The rare letter, the only one known to have been co-written by the Post-Impressionist era stalwarts, was written in the city of Arles in France in November 1888 where Van Gogh had been staying at the time.
Written to fellow Post-Impressionist Emile Bernard, the letter outlines the excesses the two artistes indulged in while visiting French brothels in late 19th century France.
The Dutch painter had been living in Arles since February 1888. At the time of writing, he had been joined by Gauguin whom he had met two years ago in France.
The four-page letter was handwritten and shortly preceded some of Van Gogh's famous artworks such as the "Sunflowers" series, "Bedroom in Arles" and "Van Gogh's Chair".
The letter, which went on auction on Tuesday along with other letters written by Gauguin and fetched 210,000 euros ($237,000 or Rs 1,80,50,512).
Some excerpts of the letter were published by CNN in which Van Gogh described Gauguin as "unspoiled creature" who possessed the "instincts of a wild beast."
The artist also described their brothel "excursions", adding that he was sure they would often be going there to work. The letter also contained details about paintings that both he and Gauguin were working on at the time.

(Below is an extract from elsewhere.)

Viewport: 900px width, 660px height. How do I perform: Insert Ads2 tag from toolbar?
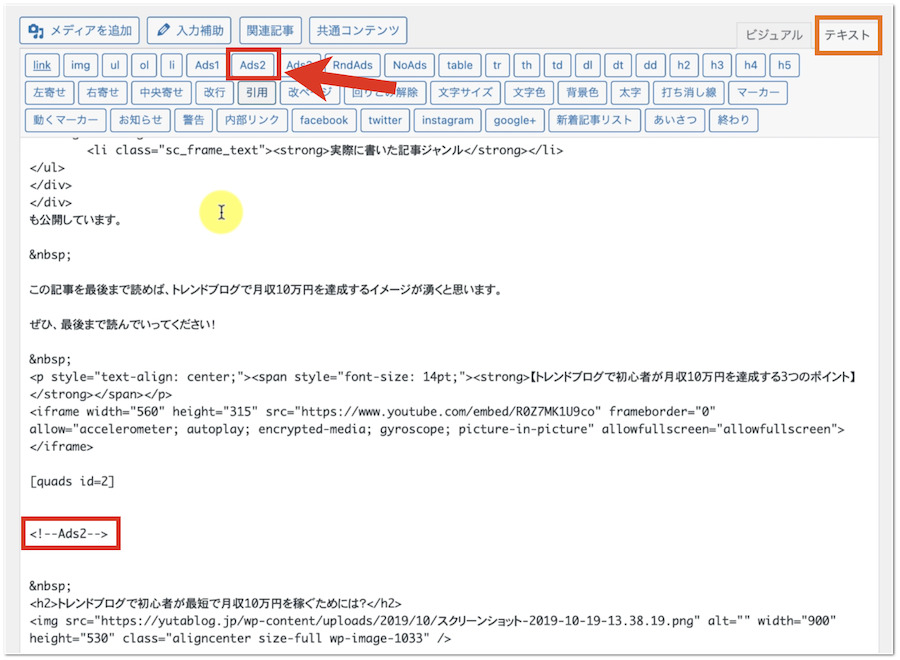pyautogui.click(x=253, y=66)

While this may the only letter Van Gogh wrote along with Gauguin, it is not at all the only letter that the Dutch artists wrote in his lifetime. In fact, much of what we know about the troubled artist's life is through his correspondence with his brother, confidante and patron Theo with whom he discussed his life, financial and mental troubles, even love life and artistic influences.
Van Gogh's relation to brothels has also been analysed by art historians to understand his artworks better. In his lifetime, the artist has been known to visit brothels regularly and even have relationships with his mistresses and brothel workers. In an infamous incident, the disturbed artist cut off his ear in December 1888 (the same year as the letter was written) and delivered it to a brothel in Arles. Art historians believe that this act of self-mutilation put a decisive end to his friendship with Gauguin.